Current interest in nanocomposites has been generated and maintained because nanoparticle and carbon nanotube-filled polymers exhibit unique combinations of properties not achievable with traditional composites. For example, the inclusion of equiaxed nanoparticles in thermoplastics, and particularly semicrystalline thermoplastics, increases the yield stress, the tensile strength, and Young's modulus compared to pure polymer. Other examples include scratch-resistant transparent amorphous thermoplastic coatings. These combinations of properties can be achieved because of the small size of the fillers, the large surface area the fillers provide, and in many cases the unique properties of the fillers themselves. As will be shown, in many cases these large changes in the material properties require small to modest nanofiller loadings. Unlike traditional micron-filled composites, these novel fillers often alter the properties of the entire polymer matrix while, at the same time, imparting new functionality because of their chemical composition and nanoscale size.
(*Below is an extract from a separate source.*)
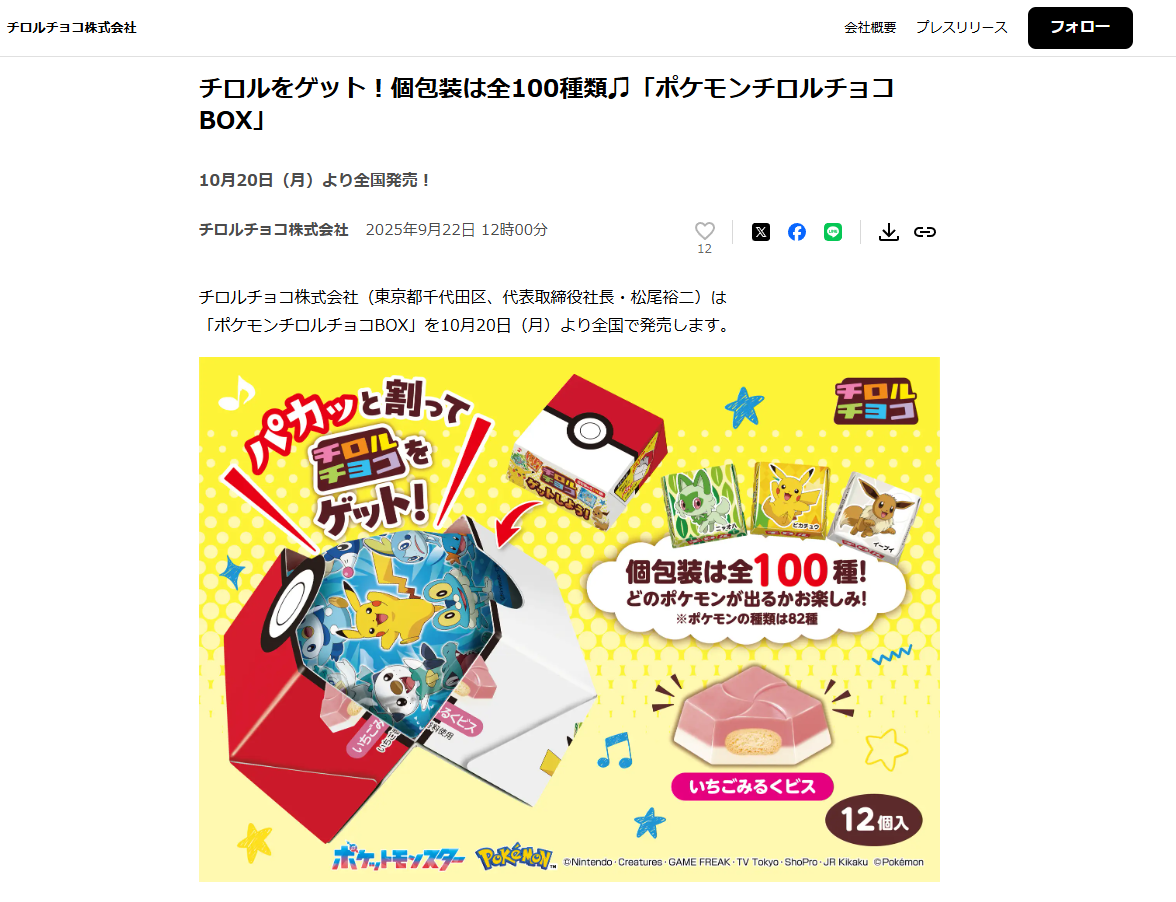Click the Pokémon logo at the banner bottom
Viewport: 1176px width, 902px height.
[x=515, y=857]
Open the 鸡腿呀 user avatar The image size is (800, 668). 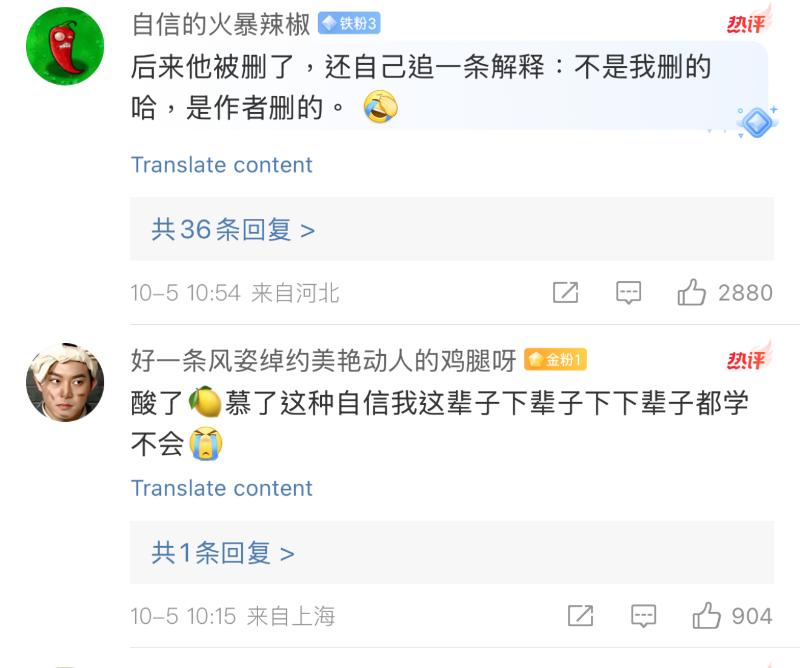[64, 382]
This article will give a general introduction to polymer nanocomposites and address what is unique to nanofillers compared to traditional micron-scale fillers. The second section will briefly address nanofiller surface modification and the third will provide specific examples of mechanical, electrical, and optical properties in nanoparticle-filled polymers. The last section provides a detailed description of the mechanical properties of nanotube-filled polymers and a brief description of some electrical and optical properties that have been reported.